Adapun ancaman pidana kejahatan pemerkosaan terhadap anak
dibawah umur menurut Undang-Undang Perlindungan Anak Nomor 23 Tahun 2002 diatur
dalam Pasal 81 ayat (2) sebagai berikut:
1) Setiap
orang yang dengan sengaja melakukan kekerasan atau ancaman kekerasan memaksa
anak melakukan persetubuhan dengannya atau dengan orang lain, dipidana dengan
pidana penjara paling lama 15 (Jima belas) tahun dan paling singkat 3 (tiga)
tahun dan denda paling banyak Rp. 300.000.000,- (tiga ratus juta rupiah) dan
paling sedikit Rp. 60.000.000,- (enam puluh juta rupiah)
2) Ketentuan
pidana sebagaimana dimaksud dalam ayat (1) berlaku pula bagi setiap orang yang
dengan sengaja melakukan tipu muslihat, serangkaian kebohongan, atau membujuk
anak melakukan persetubuhan dengannya atau dengan orang lain.
2. Kajian
Filosofis
Dalam tataran teori
hukum, sebagai tataran abstraksi yang lebih tinggi dibanding ilmu hukum, ia
mewujudkan peralihan ke filsafat hukum. Teori hukum merefleksi objek dan metode
dari berbagai bentuk ilmu hukum. Karena itu ia dapat juga dipandang sebagai suatu
jenis filsafat ilmu dari ilmu hukum.
Filsafat hukum
bertugas merefleksi semua masalah fundamental yang berkaitan dengan hukum, dan
tidak hanya merefleksi hakikat dan metode dari ilmu hukum atau ajaran metode.

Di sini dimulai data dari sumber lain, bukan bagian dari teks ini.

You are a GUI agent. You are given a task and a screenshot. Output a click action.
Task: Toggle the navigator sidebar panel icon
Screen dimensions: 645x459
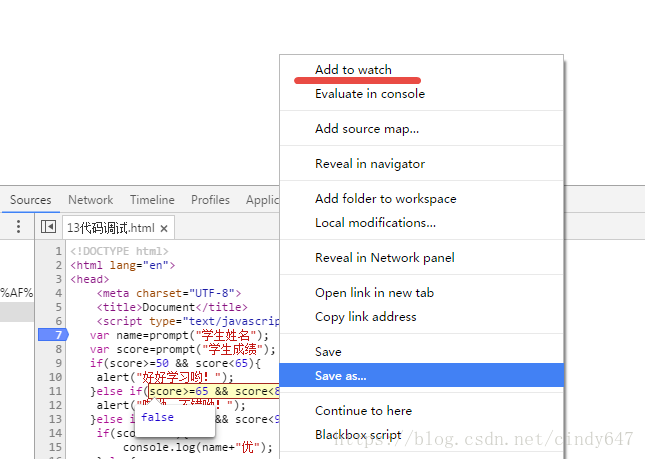[x=49, y=227]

dapat dijelaskan pada berikut ini.
Dalam kasus-kasus
tindak pidana anak yang dalam bahasa sosiologi- psikologinya disebut sebagai
kenakalan anak dapat dipahami bahwa apabila dilihat dari tataran refleksi
teoritikan atas gejala hukum seperti yang diungkapkan oleh Meuwissen, Dalam
Konsideran UU No. 3 tahun 1997 tentang Pengadilan Anak dirumuskan bahwa:
a. anak adalah bagian dari generasi muda
sebagai salah satu sumber daya manusia yang merupakan potensi dan penerus
cita-cita perjuangan bangsa, yang memiliki peranan strategis dan mempunyai ciri
dan sifat khusus, memerlukan pembinaan dan perlindungan dalam rangka menjamin
pertumbuhan dan perkembangan fisik, mental, dan sosial secara utuh, serasi,
selaras, dan seimbang;
b. untuk melaksanakan pembinaan dan memberikan
perlindungan terhadap anak, diperlukan dukungan, baik yang menyangkut
kelembagaan maupun perangkat hukum yang lebih mantap dan memadai, oleh karena
itu ketentuan mengenai penyelenggaraan pengadilan bagi anak perlu dilakukan
secara khusus;
Apa yang dirumuskan
tersebut kemudian diperjelas dalam Penjelasan UU yang salah satu alenianya
menguraikan bahwa “Mengingat ciri dan sifat anak yang khas tersebut, maka dalam
menjatuhkan pidana atau tindakan terhadap Anak Nakal diusahakan agar anak
dimaksud jangan dipisahkan dari orang tuanya. Apabila karena hubungan antara
orang tua dan anak kurang baik, atau karena sifat perbuatannya sangat merugikan
masyarakat, sehingga perlu memisahkan anak dari orang tuanya, hendaklah tetap
dipertimbangkan bahwa pemisahan tersebut semata-mata demi pertumbuhan dan
perkembangan anak secara sehat dan wajar”.
Yang dapat ditarik
dari uraian di atas, bahwa dalam menghadapi perilaku kenakalan yang dilakukan
oleh anak, secara fiilsafati dipahami bahwa penjatuhan sanksi berupa pemisahan
dari orangtua (pidana perampasan kemerdekaan/penjara) terhadap anak tersebut
adalah sebagai upaya terakhir, dengan tetap memperhatikan apa yang dibutuhkan
oleh anak. Oleh karena itu, “asas semata-mata demi kepentingan anak” adalah
asas yang paling urgen dalam menyelesaikan kasus-kasus kenakalan anak. Hal ini
dilatarbelakangi dan dipengaruhi oleh pemikiran filsafat pemidanaan yang
disebut filsafat determinisme. Filsafat determinisme adalah filsafat yang
menyatakan bahwa terhadap anak yang melakukan kenakalan (kejahatan) harus
dipahami bahhwa penjatuhan sanksi terhadap mereka dilandaskan pada pemikiran
bahwa perilaku tersebut sangat tergantung pada kondisi “ciri dan sifat khusus”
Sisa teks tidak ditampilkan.